**Problem to solve**. I need an exact copy of the lines from the one containing "Task: Open the Argentina team link" through the end of the records, without any pictures.

**Saved data entries**.
###
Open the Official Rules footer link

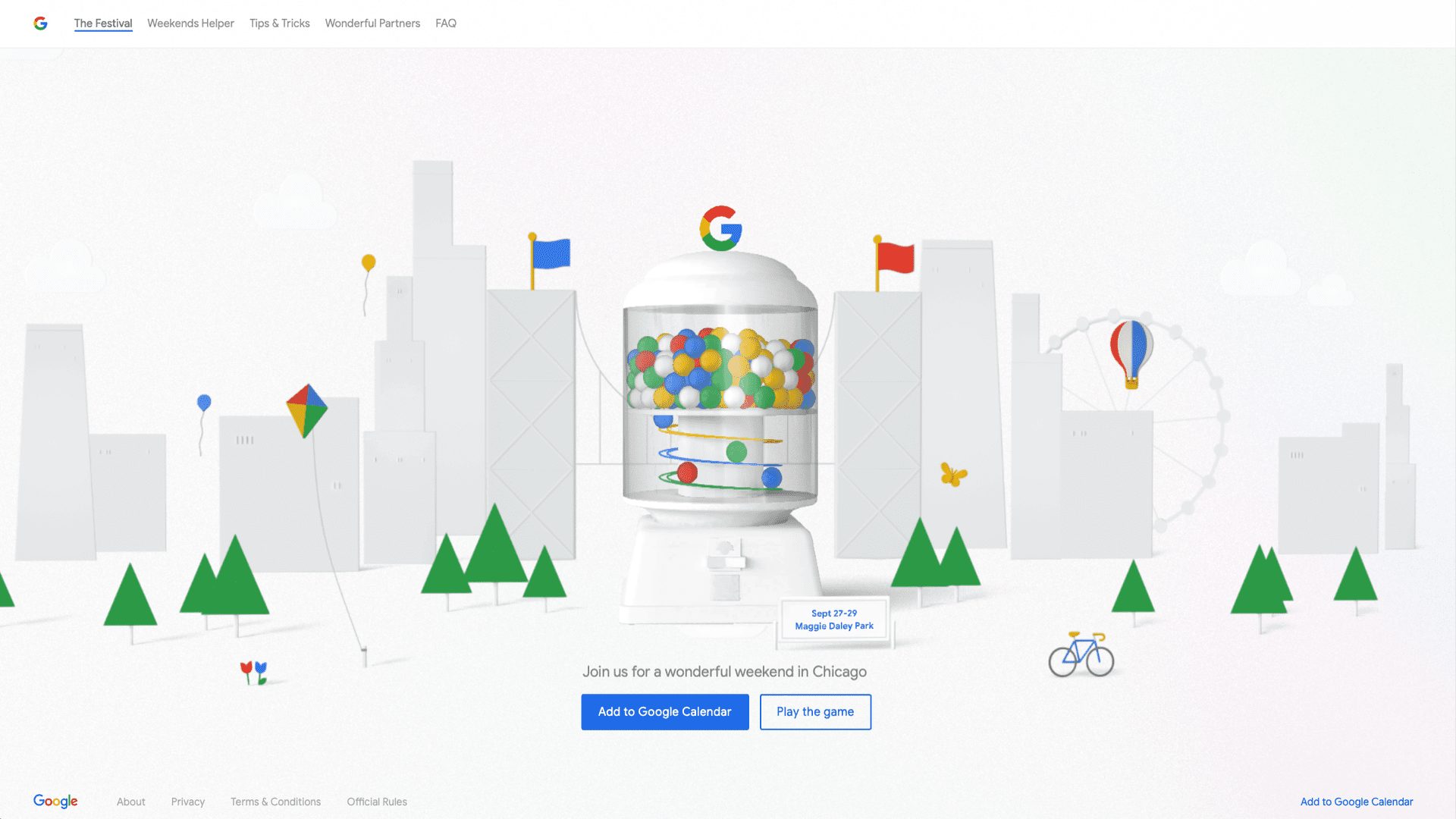coord(377,802)
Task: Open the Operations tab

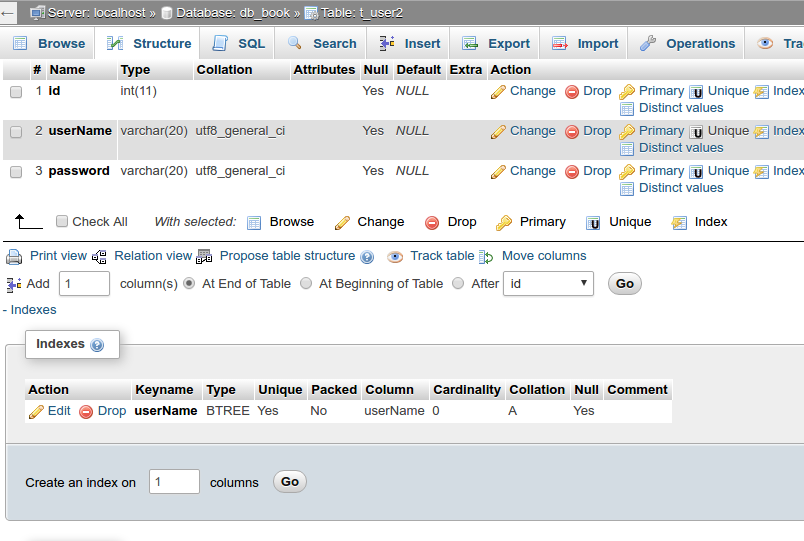Action: pos(688,44)
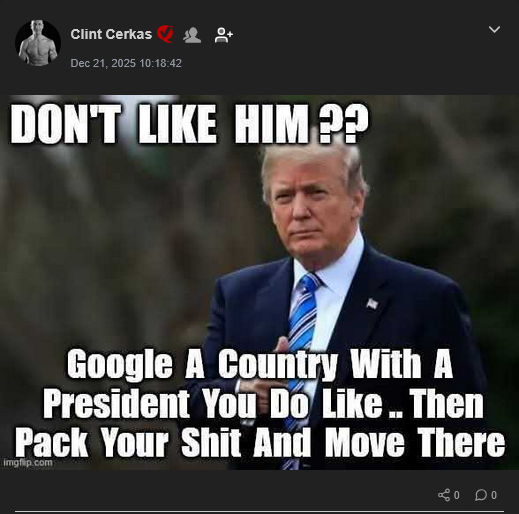Viewport: 519px width, 514px height.
Task: Open the Clint Cerkas profile name link
Action: point(111,34)
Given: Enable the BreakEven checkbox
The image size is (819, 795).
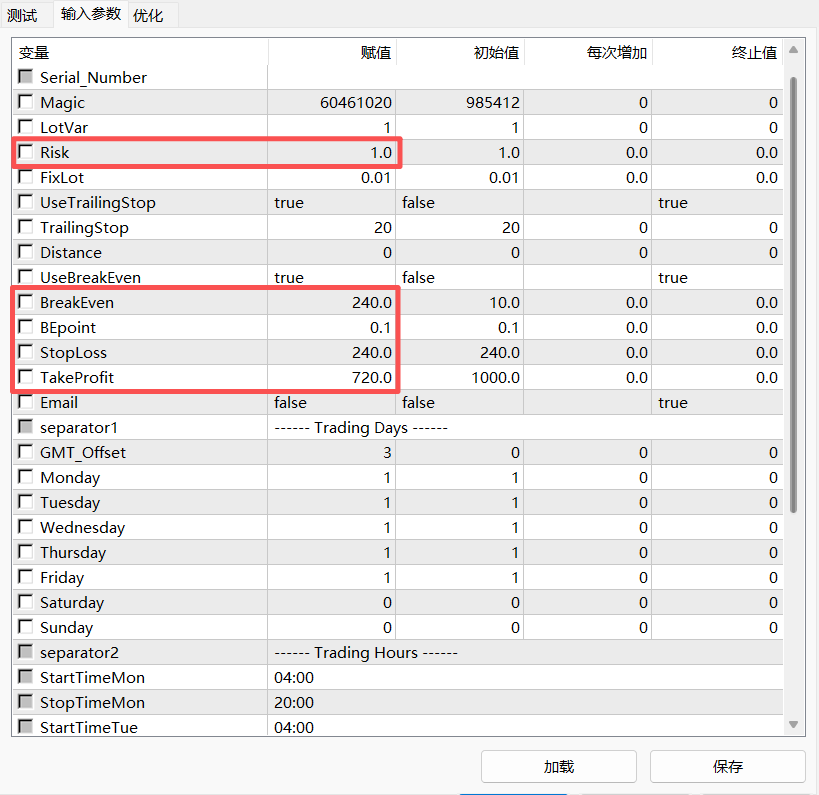Looking at the screenshot, I should (26, 302).
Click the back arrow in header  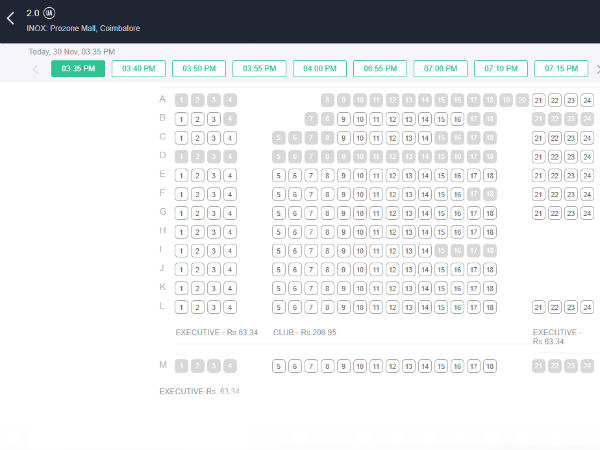coord(11,18)
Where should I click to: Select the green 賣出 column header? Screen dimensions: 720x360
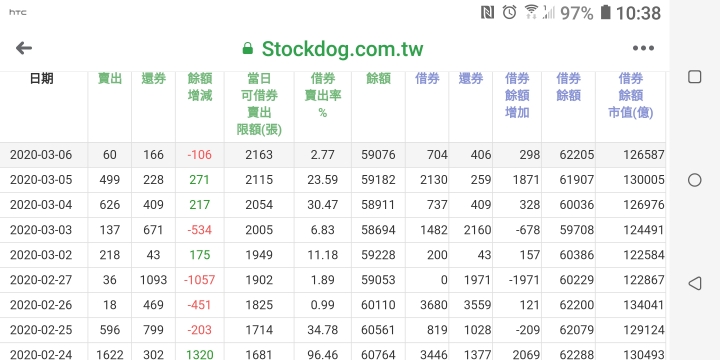[110, 79]
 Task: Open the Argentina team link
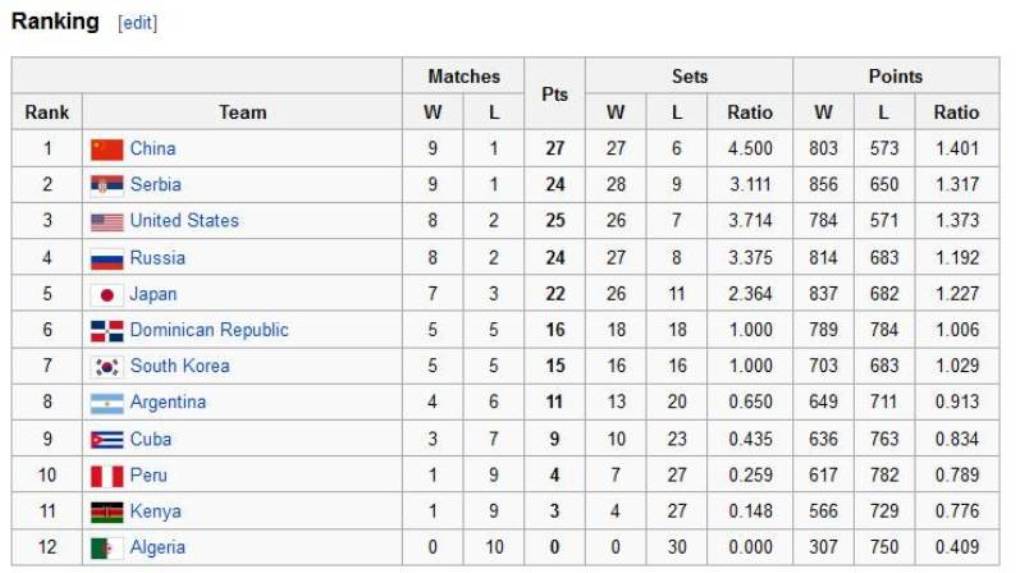[x=168, y=402]
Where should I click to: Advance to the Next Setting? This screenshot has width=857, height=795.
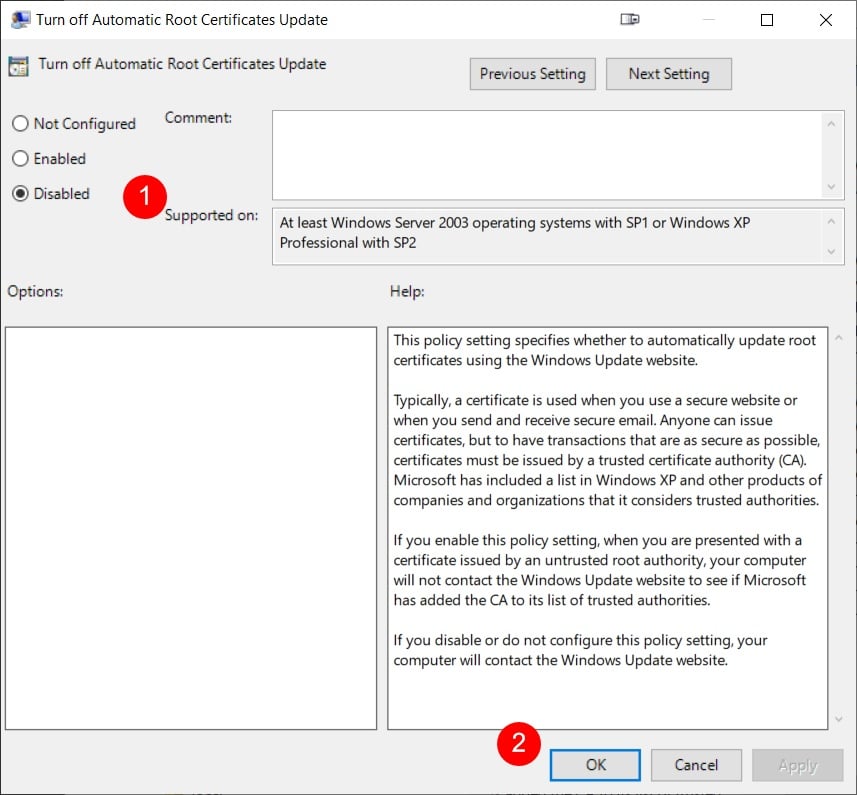pyautogui.click(x=668, y=73)
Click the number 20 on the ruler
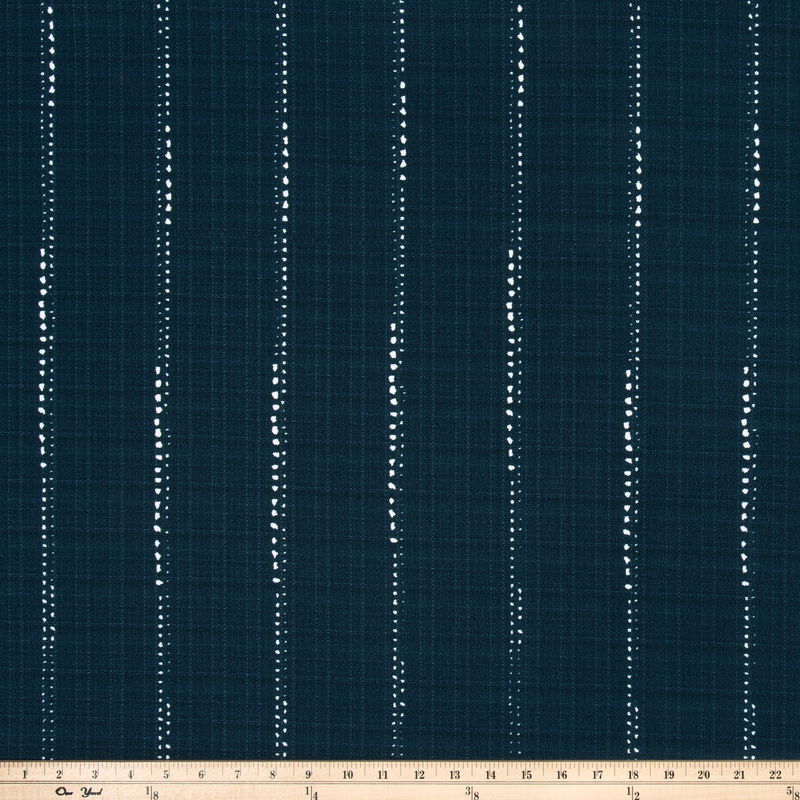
###
**Solution to this exercise**.
 Task: Open the Argentina team link
[x=168, y=402]
Where should I click to: Advance to the Next Setting? This screenshot has width=857, height=795.
pyautogui.click(x=668, y=73)
Click the number 20 on the ruler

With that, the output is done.